Abstract:
Objective This study aims to explore the association between different genotypes of WT1 gene variations and the phenotypes of Denys-Drash syndrome (DDS) and Frasier syndrome (FS).
Methods Through searching and summarizing the case information of WT1 gene variations recorded in NCBI PubMed and CNKI databases from January 1, 1991 to October 31, 2023, we analyzed the association between variation types, occurrence locations, and phenotypes such as progressive renal function impairment, genitourinary developmental abnormalities, nephroblastoma, and gonadal tumors between DDS and FS.

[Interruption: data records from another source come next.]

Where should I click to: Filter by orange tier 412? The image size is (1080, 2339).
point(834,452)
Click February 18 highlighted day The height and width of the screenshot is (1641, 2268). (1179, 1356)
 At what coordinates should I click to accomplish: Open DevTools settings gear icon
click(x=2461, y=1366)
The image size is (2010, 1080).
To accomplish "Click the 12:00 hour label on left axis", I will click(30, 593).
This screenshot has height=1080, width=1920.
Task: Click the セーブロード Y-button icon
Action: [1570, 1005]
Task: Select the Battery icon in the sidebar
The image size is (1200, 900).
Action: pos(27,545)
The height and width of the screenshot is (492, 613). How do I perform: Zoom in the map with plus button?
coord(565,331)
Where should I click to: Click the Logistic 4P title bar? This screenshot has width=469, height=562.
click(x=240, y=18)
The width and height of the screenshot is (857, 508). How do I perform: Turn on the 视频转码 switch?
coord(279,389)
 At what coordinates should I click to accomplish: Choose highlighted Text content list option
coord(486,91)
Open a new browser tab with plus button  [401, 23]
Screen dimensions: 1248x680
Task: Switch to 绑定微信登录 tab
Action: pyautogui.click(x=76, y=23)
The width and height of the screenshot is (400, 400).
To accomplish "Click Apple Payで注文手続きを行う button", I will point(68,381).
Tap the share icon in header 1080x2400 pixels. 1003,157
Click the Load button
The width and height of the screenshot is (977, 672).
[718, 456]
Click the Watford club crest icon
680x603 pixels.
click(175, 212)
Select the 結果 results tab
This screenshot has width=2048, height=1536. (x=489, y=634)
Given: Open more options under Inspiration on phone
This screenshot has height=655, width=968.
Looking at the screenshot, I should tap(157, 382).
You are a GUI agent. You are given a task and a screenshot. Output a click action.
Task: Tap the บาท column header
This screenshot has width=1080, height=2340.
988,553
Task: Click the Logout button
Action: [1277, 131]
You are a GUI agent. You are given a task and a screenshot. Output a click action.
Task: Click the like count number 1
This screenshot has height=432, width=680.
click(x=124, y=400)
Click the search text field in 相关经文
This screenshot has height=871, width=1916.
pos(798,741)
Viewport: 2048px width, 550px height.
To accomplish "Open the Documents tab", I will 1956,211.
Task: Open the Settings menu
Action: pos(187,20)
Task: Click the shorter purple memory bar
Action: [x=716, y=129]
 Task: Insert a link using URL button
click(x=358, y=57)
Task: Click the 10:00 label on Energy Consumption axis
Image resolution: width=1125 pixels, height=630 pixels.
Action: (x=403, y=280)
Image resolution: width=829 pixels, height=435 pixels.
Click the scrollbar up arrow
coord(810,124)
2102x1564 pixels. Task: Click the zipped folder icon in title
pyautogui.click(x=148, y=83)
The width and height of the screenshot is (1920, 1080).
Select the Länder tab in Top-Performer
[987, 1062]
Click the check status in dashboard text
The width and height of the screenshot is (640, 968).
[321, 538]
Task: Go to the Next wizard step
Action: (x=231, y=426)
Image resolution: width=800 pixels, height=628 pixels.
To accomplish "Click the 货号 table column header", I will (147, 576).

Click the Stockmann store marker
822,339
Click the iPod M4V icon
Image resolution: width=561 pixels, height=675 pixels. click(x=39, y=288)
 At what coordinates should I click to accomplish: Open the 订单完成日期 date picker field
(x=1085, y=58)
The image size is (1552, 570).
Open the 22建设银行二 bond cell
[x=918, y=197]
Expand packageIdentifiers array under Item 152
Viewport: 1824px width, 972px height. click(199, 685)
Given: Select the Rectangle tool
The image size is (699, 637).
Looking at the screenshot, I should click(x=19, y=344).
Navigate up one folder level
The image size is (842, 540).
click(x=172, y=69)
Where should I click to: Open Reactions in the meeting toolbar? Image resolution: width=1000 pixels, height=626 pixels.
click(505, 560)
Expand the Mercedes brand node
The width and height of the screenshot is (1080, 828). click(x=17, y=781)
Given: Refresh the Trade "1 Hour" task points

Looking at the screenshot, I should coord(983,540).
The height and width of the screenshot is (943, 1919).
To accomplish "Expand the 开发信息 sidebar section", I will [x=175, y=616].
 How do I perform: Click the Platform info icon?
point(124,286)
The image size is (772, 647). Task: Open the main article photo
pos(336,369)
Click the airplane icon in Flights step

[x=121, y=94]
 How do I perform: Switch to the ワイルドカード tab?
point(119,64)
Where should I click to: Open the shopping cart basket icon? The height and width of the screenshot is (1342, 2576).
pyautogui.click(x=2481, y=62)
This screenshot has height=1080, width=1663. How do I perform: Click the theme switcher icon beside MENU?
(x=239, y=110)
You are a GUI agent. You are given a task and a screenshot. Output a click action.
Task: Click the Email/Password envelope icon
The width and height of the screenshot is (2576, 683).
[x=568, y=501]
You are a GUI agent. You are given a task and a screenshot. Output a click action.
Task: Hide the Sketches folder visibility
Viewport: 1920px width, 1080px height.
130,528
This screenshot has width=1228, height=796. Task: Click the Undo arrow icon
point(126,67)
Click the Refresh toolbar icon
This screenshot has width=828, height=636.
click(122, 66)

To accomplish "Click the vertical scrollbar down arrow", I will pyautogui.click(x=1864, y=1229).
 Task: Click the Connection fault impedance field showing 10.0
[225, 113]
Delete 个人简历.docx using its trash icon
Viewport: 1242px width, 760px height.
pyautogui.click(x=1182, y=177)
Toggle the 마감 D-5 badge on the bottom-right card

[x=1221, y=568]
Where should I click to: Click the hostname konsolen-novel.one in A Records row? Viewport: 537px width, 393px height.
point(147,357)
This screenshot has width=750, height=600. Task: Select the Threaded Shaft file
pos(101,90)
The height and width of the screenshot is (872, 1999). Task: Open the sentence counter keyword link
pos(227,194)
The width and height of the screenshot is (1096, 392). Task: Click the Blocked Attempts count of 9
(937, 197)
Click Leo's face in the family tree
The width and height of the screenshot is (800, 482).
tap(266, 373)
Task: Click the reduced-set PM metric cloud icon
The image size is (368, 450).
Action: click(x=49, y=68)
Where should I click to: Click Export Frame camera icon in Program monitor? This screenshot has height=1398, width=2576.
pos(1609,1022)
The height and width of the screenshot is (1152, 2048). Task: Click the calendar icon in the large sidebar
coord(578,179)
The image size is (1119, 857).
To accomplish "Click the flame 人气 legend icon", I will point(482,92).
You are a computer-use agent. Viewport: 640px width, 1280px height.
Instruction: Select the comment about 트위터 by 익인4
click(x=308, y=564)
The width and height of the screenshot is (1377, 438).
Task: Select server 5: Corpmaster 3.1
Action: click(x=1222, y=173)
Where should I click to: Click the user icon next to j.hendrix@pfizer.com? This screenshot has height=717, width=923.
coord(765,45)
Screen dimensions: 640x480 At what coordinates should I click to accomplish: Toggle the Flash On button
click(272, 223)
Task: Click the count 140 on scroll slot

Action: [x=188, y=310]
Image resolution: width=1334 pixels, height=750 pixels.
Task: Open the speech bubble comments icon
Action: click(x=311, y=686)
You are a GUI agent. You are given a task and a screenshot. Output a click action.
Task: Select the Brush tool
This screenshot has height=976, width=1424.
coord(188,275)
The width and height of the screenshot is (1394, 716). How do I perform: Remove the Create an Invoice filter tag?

Results A total of 128 articles, including 304 subjects, were included in this study, and 86 pathogenic variations of the WT1 gene were detected.The distribution characteristics of these variations were as follows: the most common occurrence was in exon 9(24/86, 27.9%) and exon 8 (23/86, 26.7%); the most common variation type was missense mutation(51/86, 59.3%), followed by splice site mutation (13/86, 15.1%).The disease types caused by WT1 gene variations were as follows: DDS had the highest number of cases (174/304, 57.2%), followed by FS (83/304, 27.3%); DDS was mainly caused by missense mutations on exon 9 and exon 8 (143/174, 82.2%), while FS was mainly caused by splice site mutations on intron 9 (76/83, 91.6%).
Conclusions The missense variants in exon 9 and exon 8 on the WT1 gene mainly resulted in DDS, while the splice variants in intron 9 mainly resulted in FS. Infants and children with progressive renal injury should undergo a comprehensive evaluation of the genitourinary system, and early genetic diagnosis should be established to improve prognosis.